**What the task asks**
Everything from the line containing "You are a computer-use" through the line containing "Instruction: Click the power quit icon" in the listing below should be copied exactly, and nothing more.

**Data excerpts**

+===+

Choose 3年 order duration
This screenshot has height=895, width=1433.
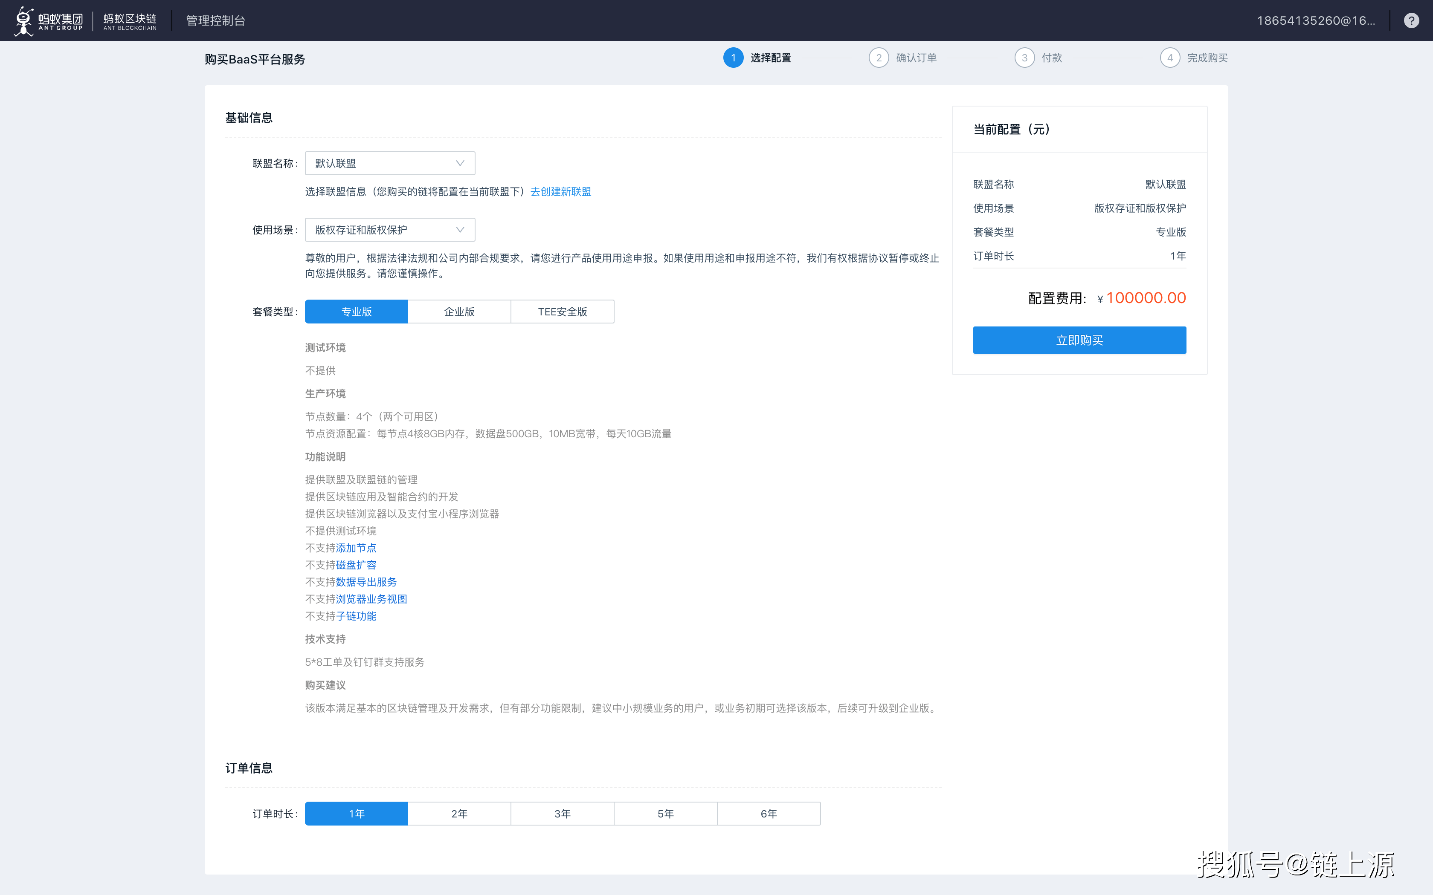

+===+

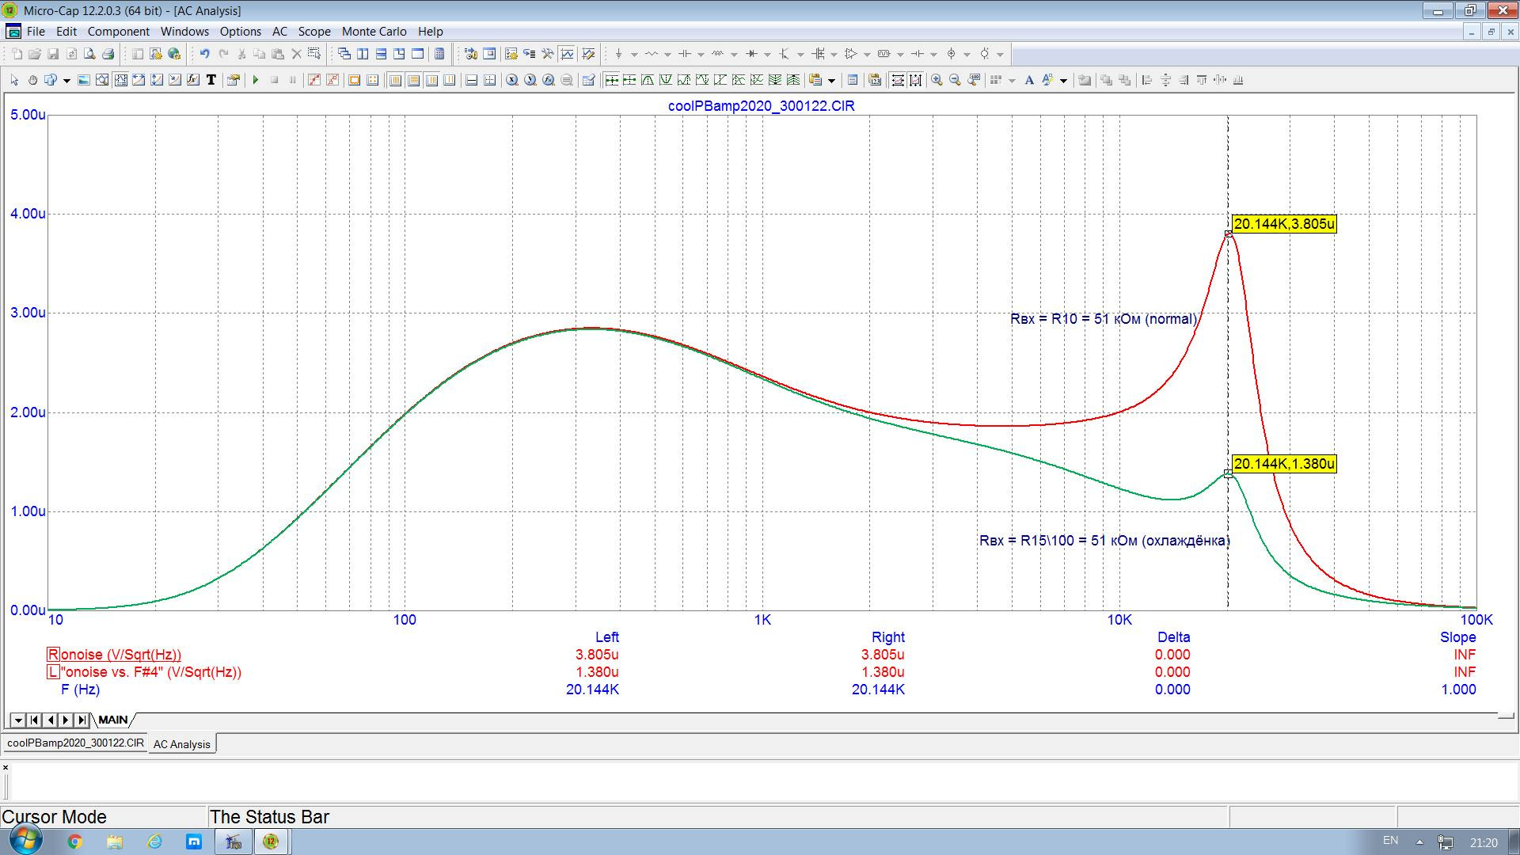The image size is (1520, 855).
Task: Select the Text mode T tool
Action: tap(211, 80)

+===+

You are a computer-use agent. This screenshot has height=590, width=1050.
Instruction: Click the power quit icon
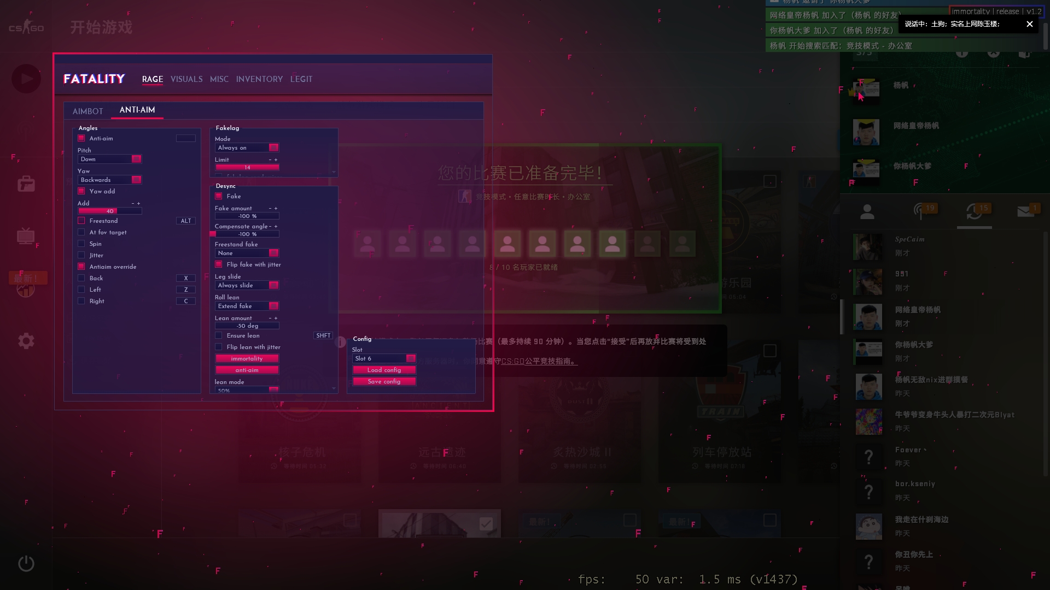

+===+

**Result of the exercise**
You are a computer-use agent. This screenshot has height=590, width=1050.
Instruction: Click the power quit icon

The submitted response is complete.